Но я сначала назову имя своего соредактора американского коллегу Андрея Власенко. Он меня увлек фигурой Петрова-Рудинского, у него, наверное, были свои причины так серьезно и долго заниматься фигурой этого литератора. Меня здесь интересовало то, что это – вторая волна. В последнее время я больше занимаюсь именно этим сегментом русской эмиграции. Началось это всё с Бориса Ширяева, но оказалась много разного, интересного, неизведанного. И в случае Петрова-Рудинского меня привлек неожиданный момент его ухода на Запад в этой второй волне, но не с немцами, как это было обычно для второй волны, а с испанцами, с "Голубой дивизией". Экзотический испанский, средиземноморский момент.

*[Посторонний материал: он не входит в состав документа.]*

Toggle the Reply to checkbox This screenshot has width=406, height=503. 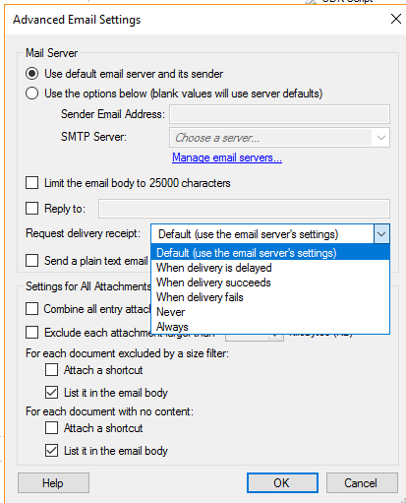coord(31,208)
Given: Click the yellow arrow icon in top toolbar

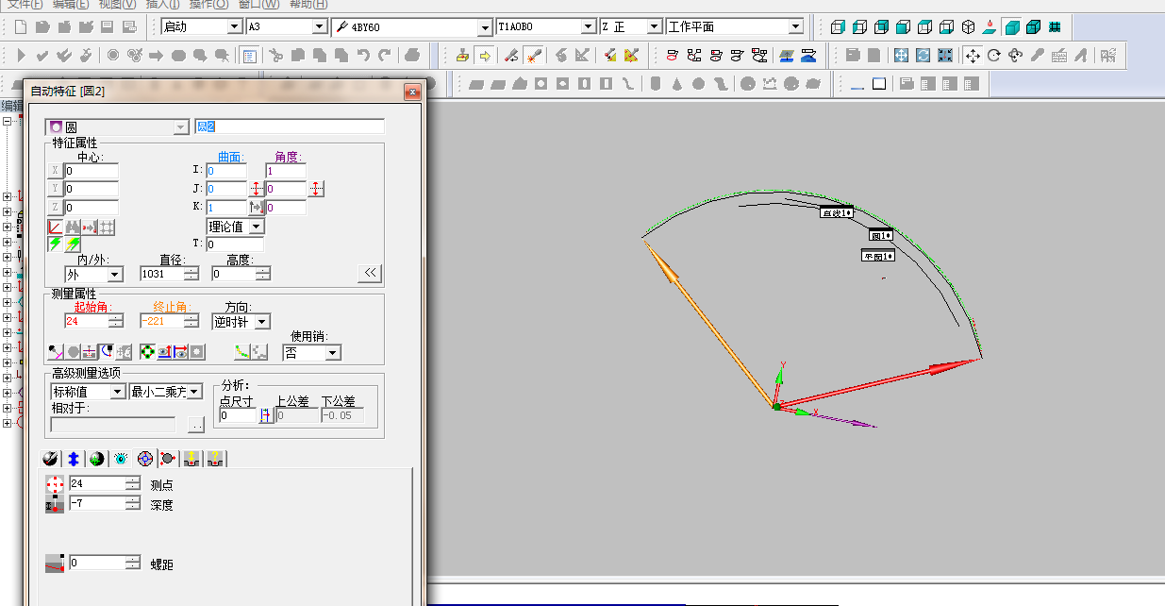Looking at the screenshot, I should (x=484, y=56).
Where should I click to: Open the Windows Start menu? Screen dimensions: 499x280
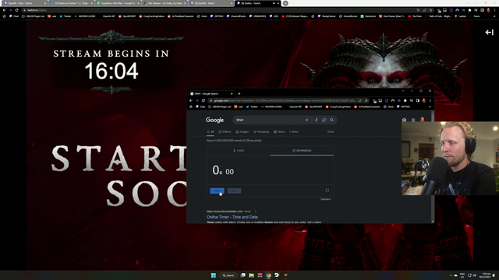pyautogui.click(x=214, y=275)
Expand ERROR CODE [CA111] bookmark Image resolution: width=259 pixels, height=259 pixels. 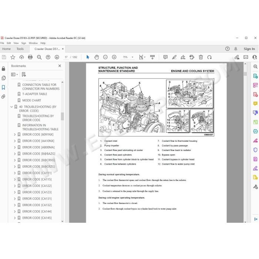pyautogui.click(x=15, y=173)
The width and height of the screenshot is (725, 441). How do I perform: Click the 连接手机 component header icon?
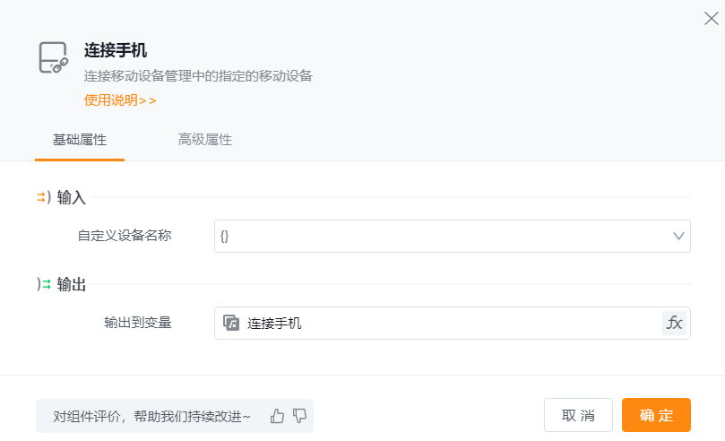(x=53, y=57)
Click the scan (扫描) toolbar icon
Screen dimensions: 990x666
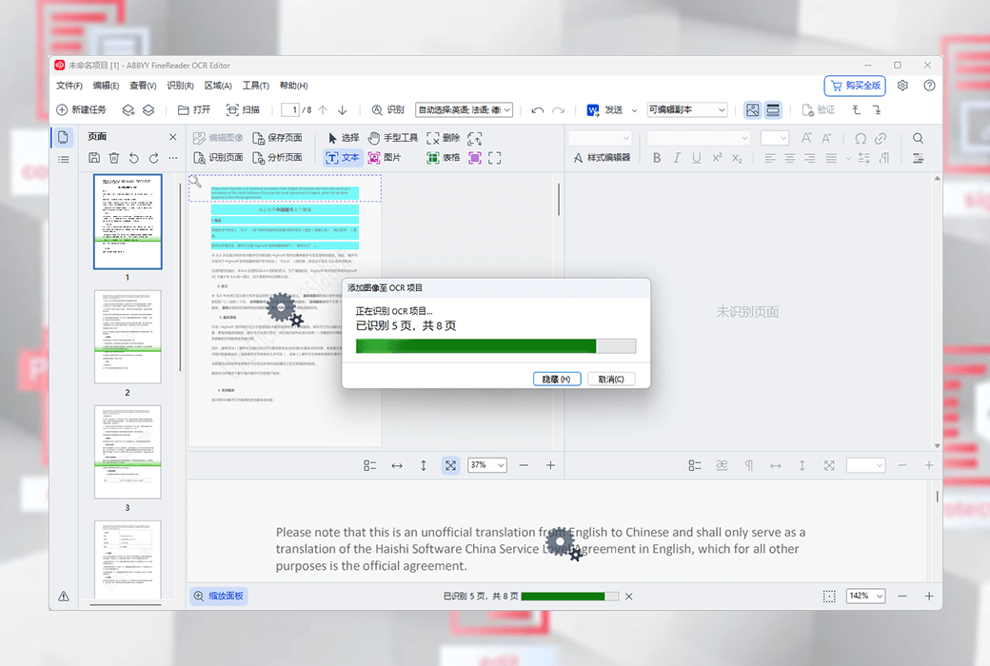coord(243,110)
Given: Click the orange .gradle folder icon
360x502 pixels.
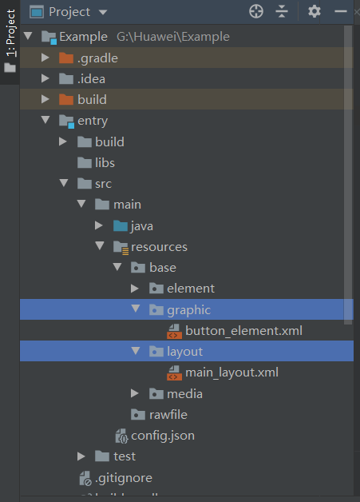Looking at the screenshot, I should coord(66,58).
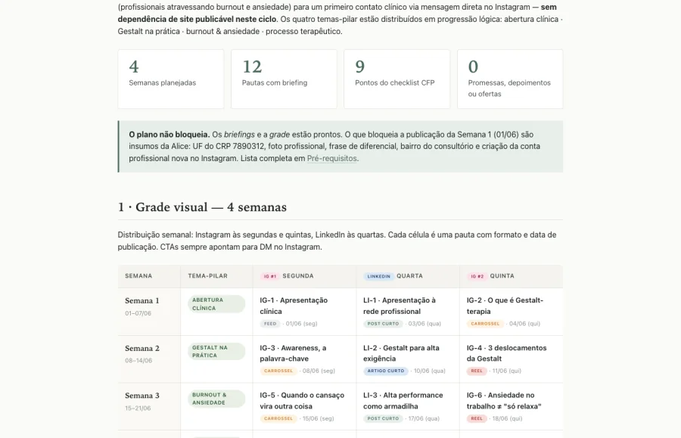Click the LinkedIn badge in Quarta header
681x438 pixels.
pos(378,276)
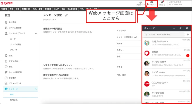This screenshot has width=192, height=104.
Task: Minimize the メッセージ chat panel
Action: (x=174, y=28)
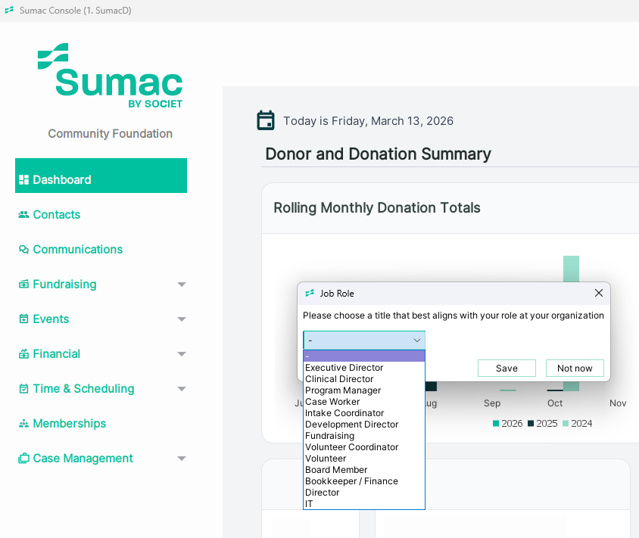
Task: Click the Contacts people icon
Action: pos(23,215)
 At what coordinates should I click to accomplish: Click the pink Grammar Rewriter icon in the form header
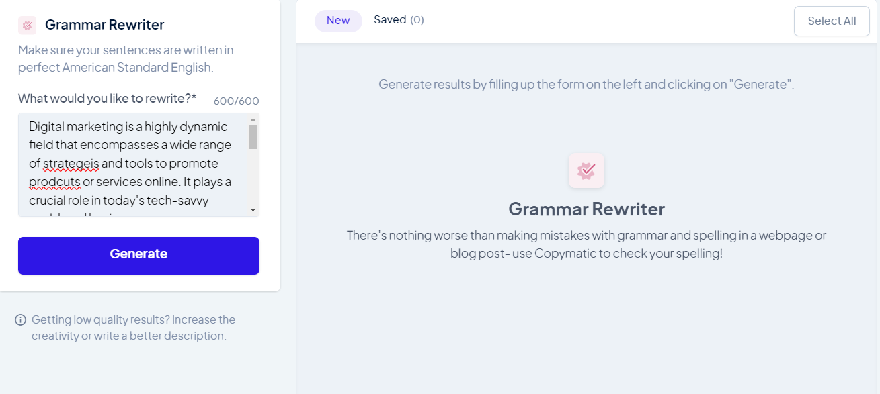(x=28, y=26)
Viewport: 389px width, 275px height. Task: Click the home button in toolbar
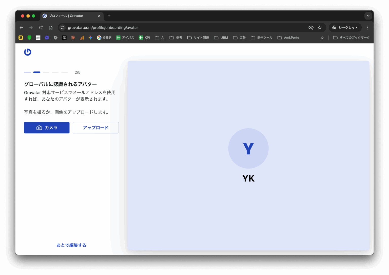pyautogui.click(x=51, y=28)
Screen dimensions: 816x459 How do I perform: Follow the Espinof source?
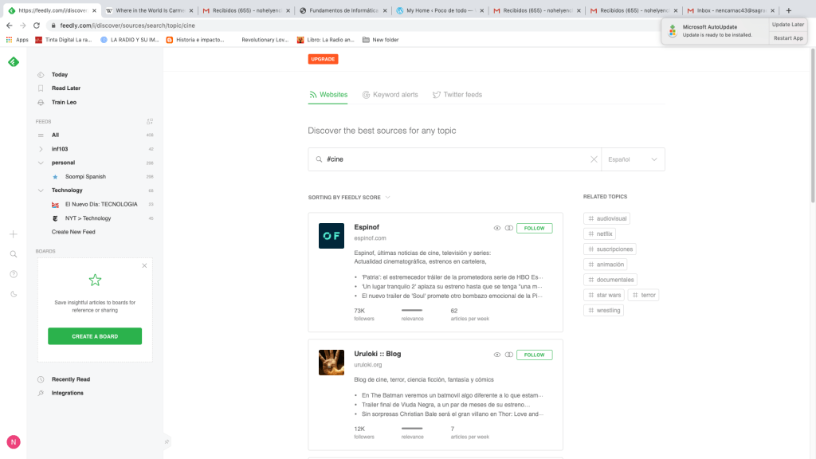[534, 228]
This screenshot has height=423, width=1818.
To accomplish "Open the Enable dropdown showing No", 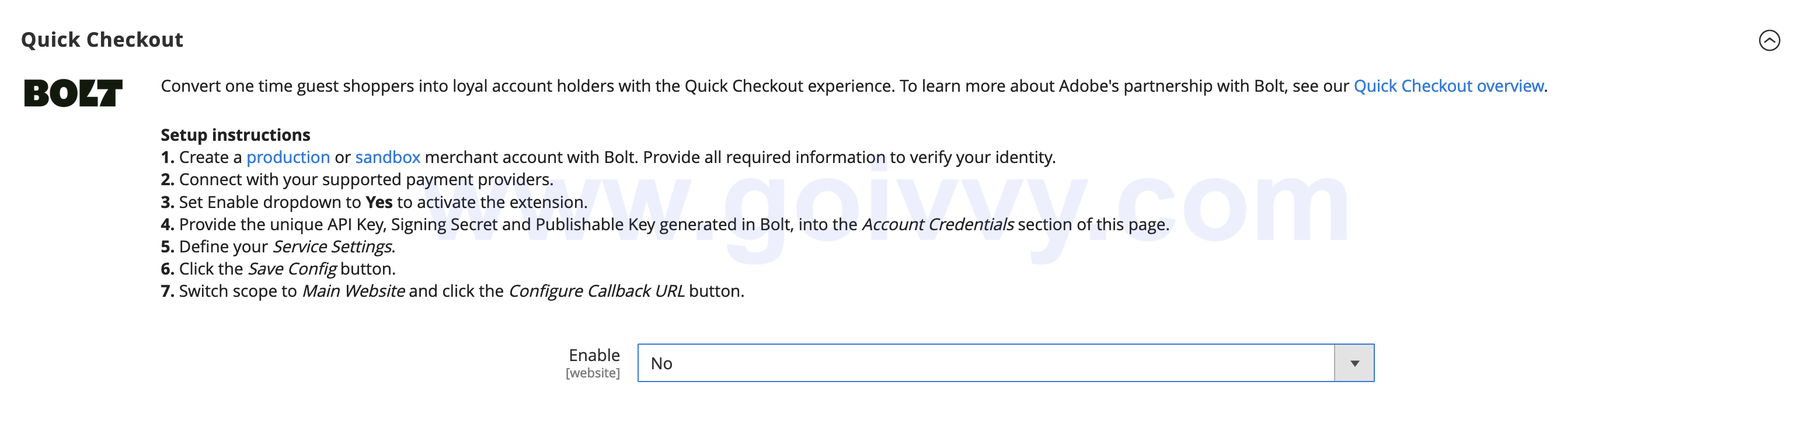I will point(985,363).
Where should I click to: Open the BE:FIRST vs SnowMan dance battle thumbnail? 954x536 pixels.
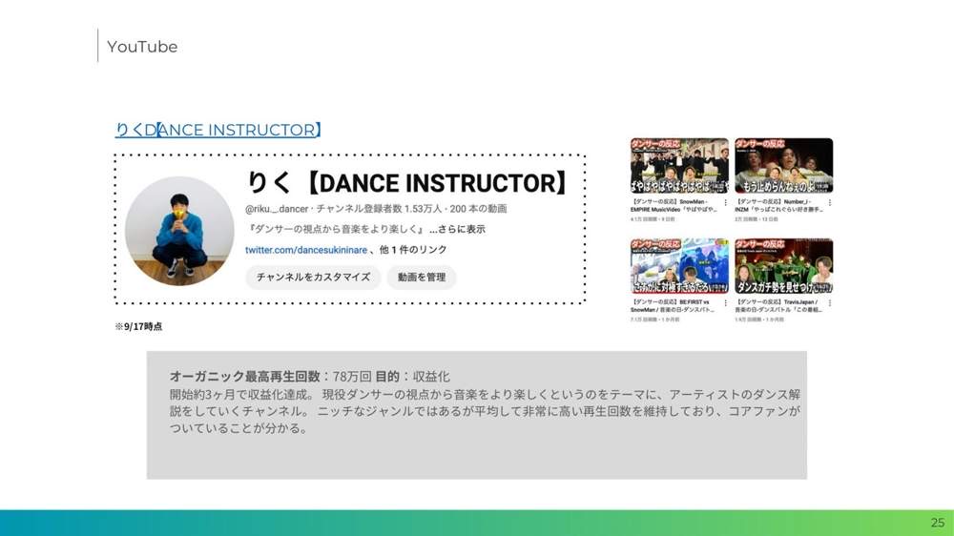coord(679,266)
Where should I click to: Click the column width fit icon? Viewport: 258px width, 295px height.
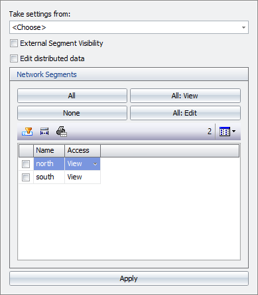44,132
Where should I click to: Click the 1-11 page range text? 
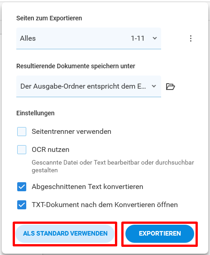(x=138, y=38)
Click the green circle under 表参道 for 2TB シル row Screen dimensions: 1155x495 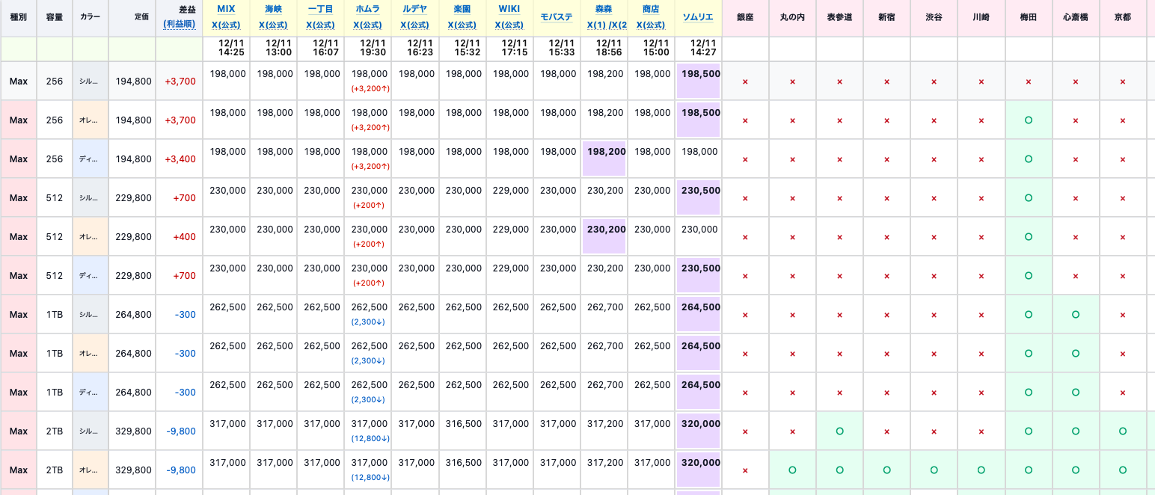tap(839, 431)
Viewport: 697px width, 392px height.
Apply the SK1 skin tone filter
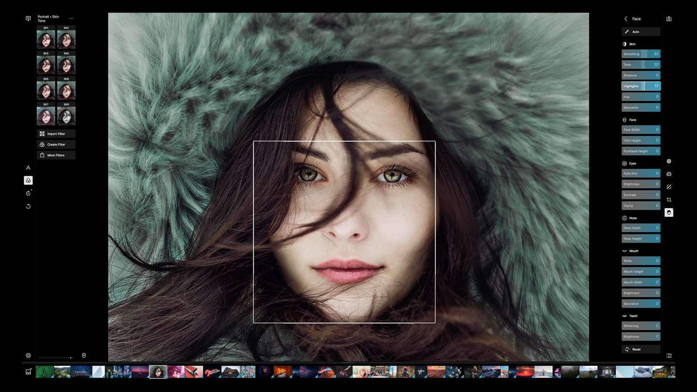pyautogui.click(x=46, y=38)
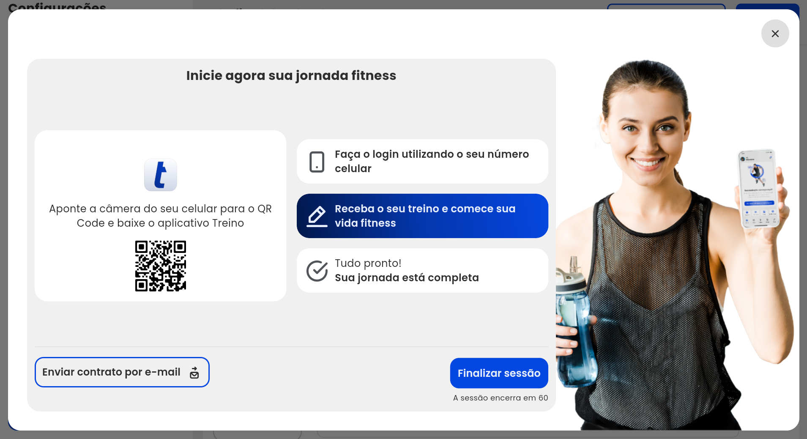Click the email send icon
The height and width of the screenshot is (439, 807).
click(x=194, y=373)
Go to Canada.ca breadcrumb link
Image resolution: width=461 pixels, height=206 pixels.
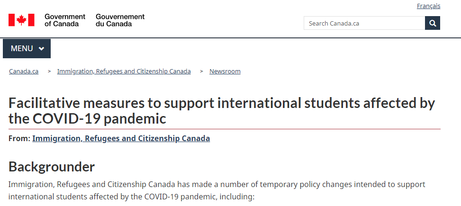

Он читал всё, всё обозревал, описывал, реагировал
Затем меня привлекла его литературоцентричность – всю свою творческую жизнь он отдал русской литературе, он упивался ей, писал о ней, рецензировал, читал, собирал, у него в Париже была великолепная и редчайшая библиотека периодических эмигрантских изданий. К сожалению, она исчезла после его смерти. Даниил Петров начал писать в конце 1940-х, а закончил уже в начале нового века и добрался, как рецензент, уже до книг Улицкой, Акунина и Игоря Шесткова. Почти 70 лет в строю. Он читал всё, всё обозревал, описывал, реагировал. Это вся русская литература: и советская, которую он называл "подсоветской", а также эмигрантская и "постсоветская" – нынешняя, современная.
Первые два тома мы отвели его текстам о русской литературе, первый – той, которая осталась в рамках исторической России, Советского Союза, назвав этот том немножко пафосно, цитируя автора, "Вечные ценности", а второй том – "Мифы о русской эмиграции", куда мы собрали его литературоведение по зарубежью.
И я бы еще добавил некий момент землячества, потому что Рудинский-Петров – мой земляк, он родился в Царском Селе, учился, сформировался в Ленинграде. Тут я должен извиниться перед читателями, потому что в предисловии к первому тому мы написали, что он родился в 1918 году в городке, которой тогда стал Детским Селом. Но сейчас, готовясь к нашей передаче, я стал проверять по датам, действительно, в 1918 году Царское становится Детским Селом, причем с чудовищной прибавкой "имени Урицкого", но это было чуть позже рождения нашего автора. Все-таки он несколько месяцев прожил как царскосёл, и этот момент он постоянно с гордостью подчеркивал, цитируя Пушкина и Гумилева.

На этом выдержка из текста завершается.